Bisogna per quanto possibile garantire al bambino che ne soffre una vita sociale uguale a quella dei suoi coetanei comprese le gite e i soggiorni in casa di amici,e i disagi psicologici che inevitabilmente ne possono conseguire.
La terapia può essere di 2 tipi, farmacologica o comportamentale: sta al medico decidere quale sia più adatta al singolo paziente.
In casi selezionati si può ricorrere alla desmopressina DDAVP che è una sostanza simile all’ormone antidiuretico naturale ADH. Va somministrata in compresse, la sera.
La DDAVP permette di abbassare la produzione di urina da parte del rene e quindi di ridurre il rischio di perdita involontaria di pipì.

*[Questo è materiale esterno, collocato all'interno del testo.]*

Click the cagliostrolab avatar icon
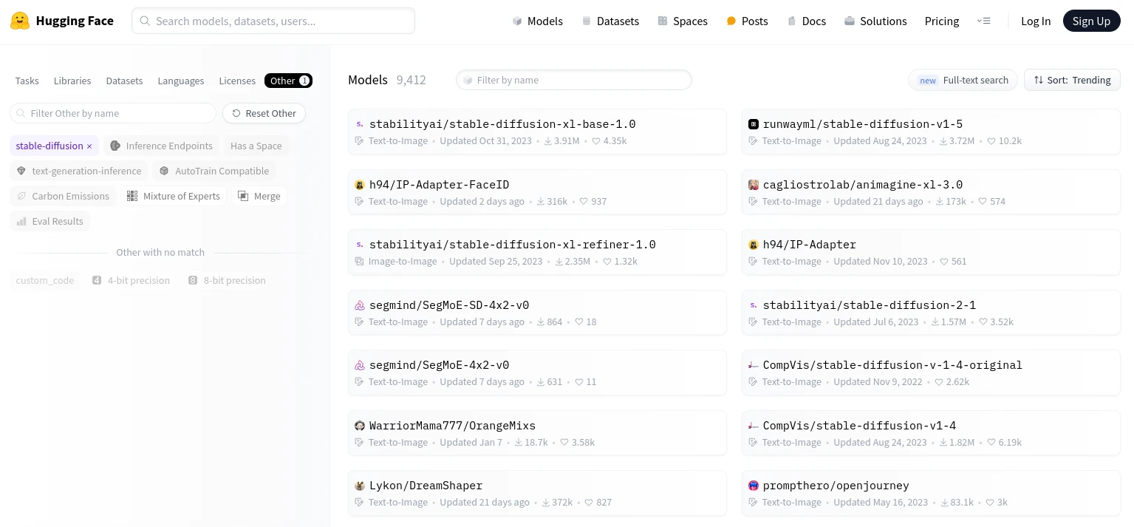The height and width of the screenshot is (527, 1134). (754, 185)
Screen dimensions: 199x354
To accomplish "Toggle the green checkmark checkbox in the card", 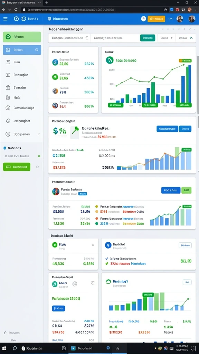I will [107, 263].
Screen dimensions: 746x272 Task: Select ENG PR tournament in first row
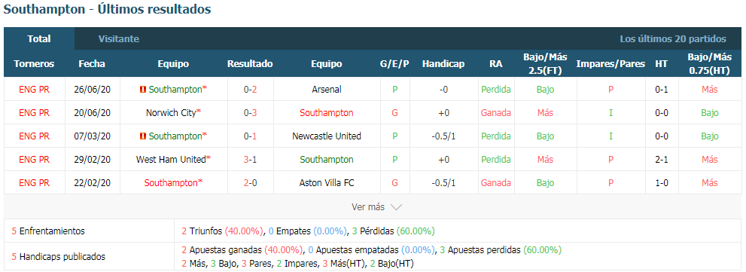(x=35, y=89)

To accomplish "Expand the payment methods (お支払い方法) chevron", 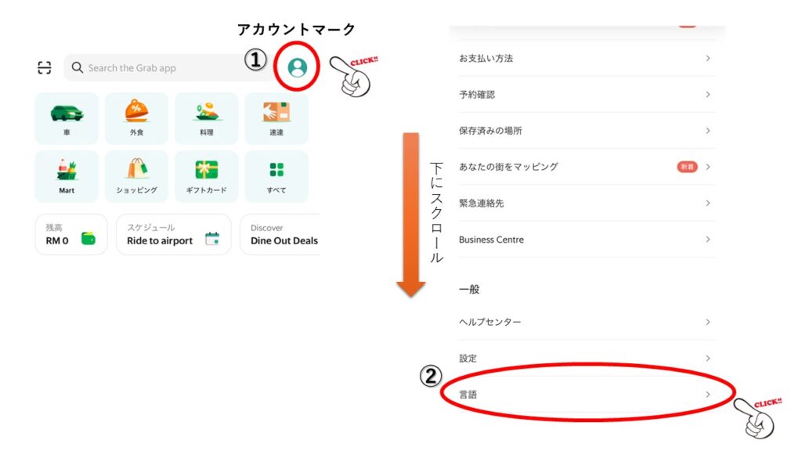I will (707, 59).
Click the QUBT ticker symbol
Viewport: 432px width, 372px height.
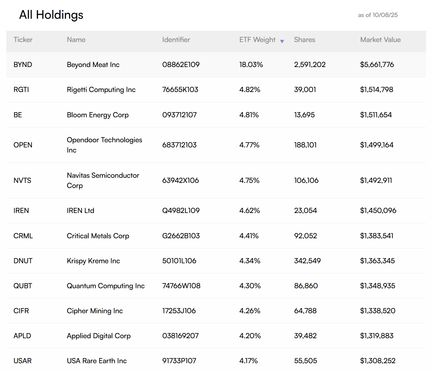(23, 286)
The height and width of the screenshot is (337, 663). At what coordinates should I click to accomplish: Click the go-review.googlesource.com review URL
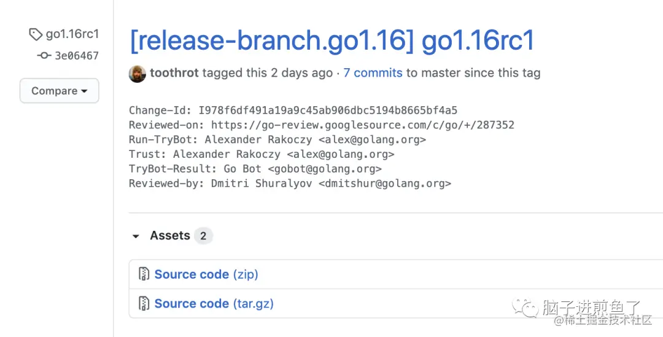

Fondamentale è che alla medicina si accompagni una ridotta o nulla assunzione di liquidi la sera e durante la notte.
La terapia comportamentale che si effettua sempre più raramente e in casi selezionati si basa su sistemi di allarme: in pratica quando il bimbo va a dormire viene collegato a un piccolo apparecchio a pila. Appena inizia l’emissione incontrollata di urina si ha l’attivazione di una suoneria che sveglia il bambino che può così completare la minzione in bagno. Si ha in tal modo un apprendimento graduale della continenza notturna. Fondamentale è in questo caso naturalmente la collaborazione del bambino.
Contrariamente a quanto si consigliava fino a poco tempo fa è stato dimostrato che svegliare di notte il bambino per farlo urinare non solo non serve a nulla ma può essere controproducente ed avere una valenza punitiva: meglio quindi mettere un pannolino.
Bisogna inoltre educare il bambino ad andare in bagno non appena sente il bisogno di fare pipì e spiegargli di svuotare completamente la vescica. Infatti spesso il bimbo pensa di avere esaurito la minzione rapidamente dopo la prima “spinta” ma bisogna invitarlo a non avere fretta e ad aspettare che tutta la pipì sia uscita.
Ricordiamoci che bambino non va mai sgridato: è dimostrato che il rimprovero aggrava la situazione, mentre un atteggiamento comprensivo la migliora.